Task requirements: Gather every line from the entries below that includes "green".

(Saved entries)
======

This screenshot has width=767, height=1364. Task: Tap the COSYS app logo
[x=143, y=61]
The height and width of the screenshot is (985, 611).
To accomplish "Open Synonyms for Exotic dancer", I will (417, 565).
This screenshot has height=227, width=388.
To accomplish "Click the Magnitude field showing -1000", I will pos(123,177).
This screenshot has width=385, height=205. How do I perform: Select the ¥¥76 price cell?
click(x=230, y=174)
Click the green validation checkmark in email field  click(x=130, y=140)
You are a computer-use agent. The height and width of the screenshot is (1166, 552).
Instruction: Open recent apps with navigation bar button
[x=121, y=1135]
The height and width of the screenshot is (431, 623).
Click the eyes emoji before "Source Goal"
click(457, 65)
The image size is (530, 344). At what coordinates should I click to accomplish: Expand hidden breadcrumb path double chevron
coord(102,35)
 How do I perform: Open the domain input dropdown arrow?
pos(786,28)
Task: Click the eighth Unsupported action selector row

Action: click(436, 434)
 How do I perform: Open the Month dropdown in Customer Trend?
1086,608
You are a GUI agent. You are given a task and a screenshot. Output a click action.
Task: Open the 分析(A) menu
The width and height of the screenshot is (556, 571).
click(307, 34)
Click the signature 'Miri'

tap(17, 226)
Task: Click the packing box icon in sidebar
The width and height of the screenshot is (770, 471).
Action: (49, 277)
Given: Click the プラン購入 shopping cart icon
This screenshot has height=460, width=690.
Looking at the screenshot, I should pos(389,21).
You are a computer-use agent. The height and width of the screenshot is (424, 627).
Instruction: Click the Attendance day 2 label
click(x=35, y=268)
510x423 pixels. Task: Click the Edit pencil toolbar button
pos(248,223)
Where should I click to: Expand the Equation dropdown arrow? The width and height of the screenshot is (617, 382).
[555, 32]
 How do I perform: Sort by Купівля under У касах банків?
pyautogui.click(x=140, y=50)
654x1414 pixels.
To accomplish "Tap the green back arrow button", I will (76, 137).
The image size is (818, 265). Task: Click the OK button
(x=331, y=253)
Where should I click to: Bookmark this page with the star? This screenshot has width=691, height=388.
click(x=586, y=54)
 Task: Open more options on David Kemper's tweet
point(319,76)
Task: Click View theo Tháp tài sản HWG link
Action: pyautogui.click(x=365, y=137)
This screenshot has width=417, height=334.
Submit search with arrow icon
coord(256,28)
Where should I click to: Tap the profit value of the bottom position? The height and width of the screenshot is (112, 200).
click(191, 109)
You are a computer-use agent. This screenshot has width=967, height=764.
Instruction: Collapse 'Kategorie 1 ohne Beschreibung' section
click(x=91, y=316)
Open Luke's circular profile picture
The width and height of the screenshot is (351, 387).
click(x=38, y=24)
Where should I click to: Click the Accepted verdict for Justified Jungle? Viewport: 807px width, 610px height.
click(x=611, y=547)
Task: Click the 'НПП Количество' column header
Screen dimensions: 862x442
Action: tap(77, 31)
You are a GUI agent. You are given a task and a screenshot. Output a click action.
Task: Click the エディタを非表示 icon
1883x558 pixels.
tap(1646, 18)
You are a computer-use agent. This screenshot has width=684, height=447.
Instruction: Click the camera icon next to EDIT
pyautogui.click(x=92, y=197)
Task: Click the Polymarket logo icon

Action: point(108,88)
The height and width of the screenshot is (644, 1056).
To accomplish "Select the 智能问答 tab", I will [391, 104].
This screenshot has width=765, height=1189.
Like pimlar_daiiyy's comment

======

Output of the exercise:
Click the green validation checkmark in email field  click(x=130, y=140)
To accomplish "Tap the green back arrow button", I will (76, 137).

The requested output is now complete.